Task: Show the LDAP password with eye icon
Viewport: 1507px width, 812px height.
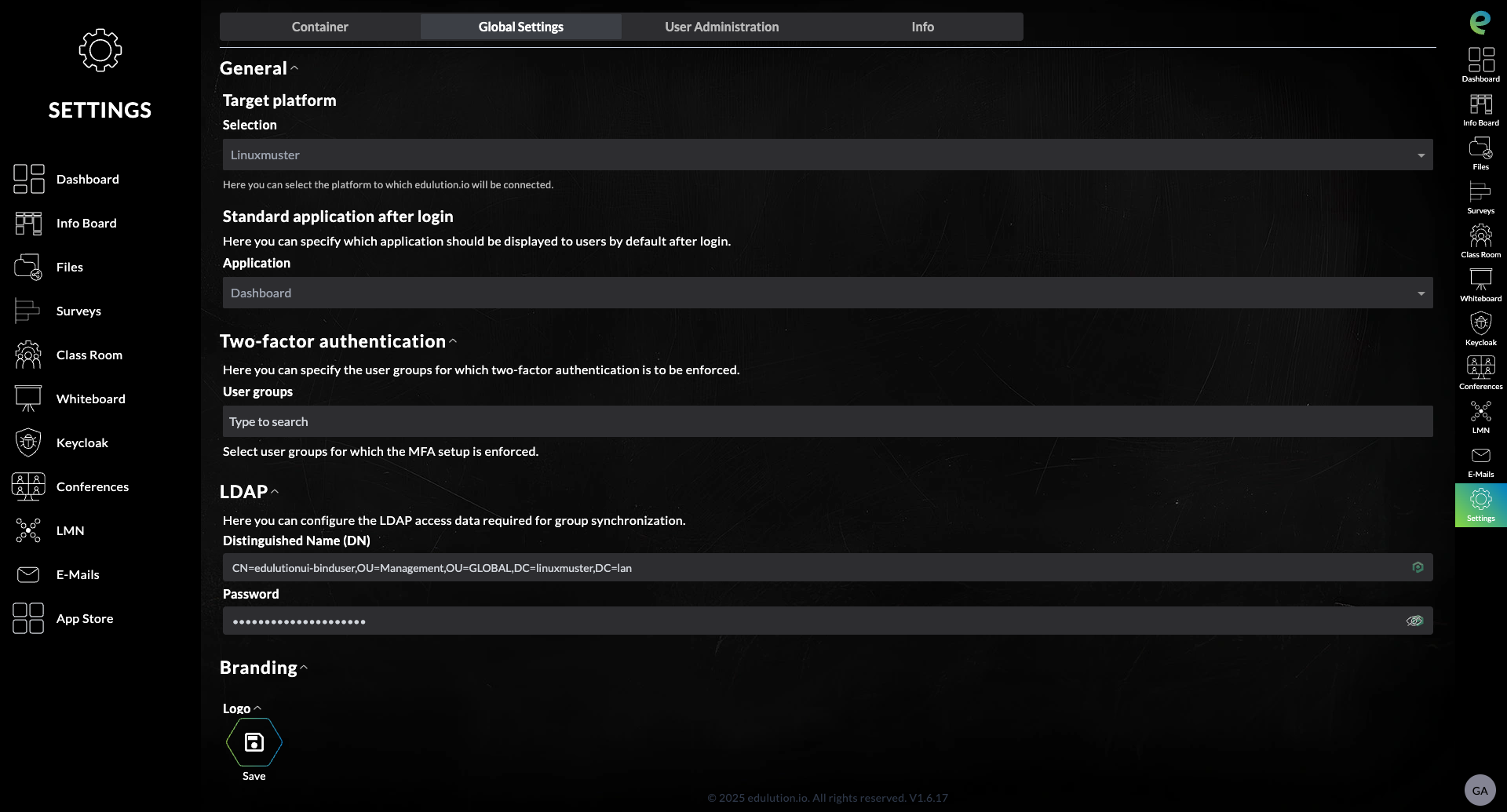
* * *
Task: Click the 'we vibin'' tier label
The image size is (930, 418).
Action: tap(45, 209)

What you need to do: Read the data above. Pull out each line in which the string "Task" appears.

Response for this exercise:
Task: Show the LDAP password with eye icon
Task: Click the 'we vibin'' tier label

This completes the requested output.